Tiga Rahasia Biar Anak Nggak Jadi Robot Sekolah
1. Belajar yang Bermakna (Meaningful Learning)
Ini intinya: Apa gunanya? Anak-anak kita harus tahu apa relevansi pelajaran di sekolah dengan kehidupan nyata mereka.
Lha wong kita saja kalau disuruh ngerjain sesuatu tanpa tahu tujuannya pasti ogah-ogahan, kan? Apalagi anak-anak.
- Untuk Guru: Berhentilah bilang, “Pokoknya hafalkan saja rumus ini, nanti keluar di ujian!” Coba ganti dengan, “Anak-anak, kita belajar persentase ini biar nanti kalau ke mal lihat diskon 50% + 20% nggak gampang dikibulin.” Langsung relevan, kan? Belajar tentang rantai makanan? Ajak mereka ke sawah atau kebun belakang sekolah. Biar mereka lihat sendiri, bukan cuma baca di buku paket yang gambarnya kadang aneh.
- Untuk Orang Tua: Di rumah, coba kaitkan obrolan dengan pelajaran. Kalau lagi masak, ajak anak menimbang bahan sambil ngobrolin matematika. Kalau lihat berita banjir, sambungkan ke pelajaran geografi tentang pentingnya daerah resapan air. Jangan cuma tanya, “Tadi PR-nya apa?”
2. Belajar dengan Kesadaran Penuh (Mindful Learning)
Maksudnya, anak itu sadar dan fokus dengan apa yang dia pelajari. Dia tahu kenapa dia belajar, apa tujuannya, dan bagaimana cara terbaik buat dia untuk paham. Proses belajarnya disengaja, bukan sekadar rutinitas berangkat pagi pulang siang tanpa dapat apa-apa.
- Untuk Guru: Ciptakan momen “Aha!” di kelas. Jangan cuma ceramah. Lempar pertanyaan provokatif. “Menurut kalian, kenapa air laut asin tapi air hujan tawar?” Biarkan mereka berdebat, mencari tahu, bahkan salah sekalipun. Proses berpikirnya itu yang mahal.
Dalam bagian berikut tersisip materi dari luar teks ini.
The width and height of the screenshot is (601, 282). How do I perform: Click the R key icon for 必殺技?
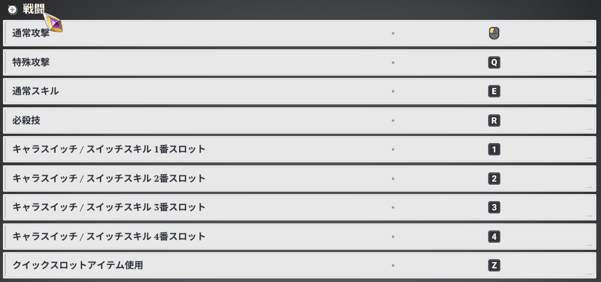click(x=494, y=121)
- Untuk Orang Tua: Ajari anak merefleksikan apa yang dia alami. Sebelum tidur, daripada langsung sodori HP, coba ajak ngobrol. “Hari ini di sekolah, bagian mana yang paling bikin kamu penasaran?” atau “Ada nggak pelajaran tadi yang bikin kamu bingung?”
3. Belajar yang Menyenangkan (Joyful Learning)
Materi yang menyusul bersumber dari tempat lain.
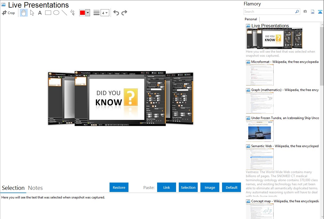Select the freehand scribble tool
Viewport: 324px width, 219px height.
click(x=72, y=13)
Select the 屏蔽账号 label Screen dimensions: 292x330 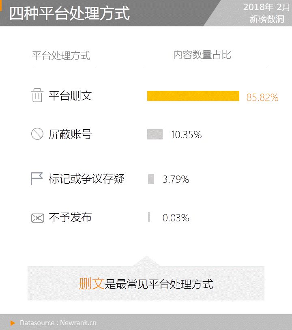pyautogui.click(x=70, y=134)
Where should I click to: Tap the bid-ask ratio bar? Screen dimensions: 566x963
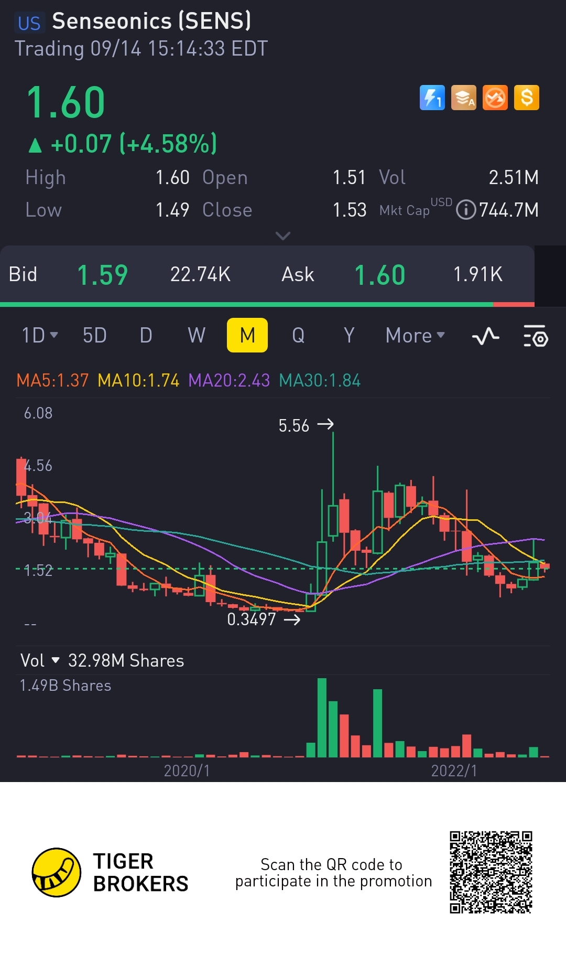(267, 304)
Ini yang paling krusial. Sekolah jangan sampai jadi tempat yang bikin mblenger. Kalau anak sudah berangkat dengan perasaan tertekan, ya jangankan deep learning, shallow learning pun nggak bakal masuk.
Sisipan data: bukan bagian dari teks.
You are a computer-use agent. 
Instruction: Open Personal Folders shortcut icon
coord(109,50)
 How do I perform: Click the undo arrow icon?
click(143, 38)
Suasana belajar harus positif. Anak harus merasa aman untuk bertanya, aman untuk gagal, dan bebas untuk berkreasi.
- Untuk Guru: Gunakan metode yang beragam. Main peran, bikin proyek, belajar di luar kelas. Tertawalah bersama murid-murid Anda. Kelas yang penuh tawa seringkali merupakan kelas yang paling banyak ilmunya.
- Untuk Orang Tua: Hargai proses anak, bukan cuma hasilnya. Nilai 7 hasil jerih payah dan pemahaman jauh lebih mulia daripada nilai 10 hasil menghafal semalam suntuk. Jangan jadikan nilai sebagai satu-satunya tolak ukur kebahagiaan.
Jadi, deep learning ini pada dasarnya adalah upaya mengembalikan fitrah belajar: sebuah petualangan yang bermakna, disadari, dan menyenangkan. Tugas kita bersama—guru di sekolah, orang tua di rumah—adalah memastikan istilah keren ini tidak berakhir jadi jargon kosong di seminar-seminar, tapi benar-benar mewujud di ruang kelas dan ruang keluarga kita.
Karena pada akhirnya, kita tidak sedang mencetak robot pekerja. Kita sedang membesarkan manusia.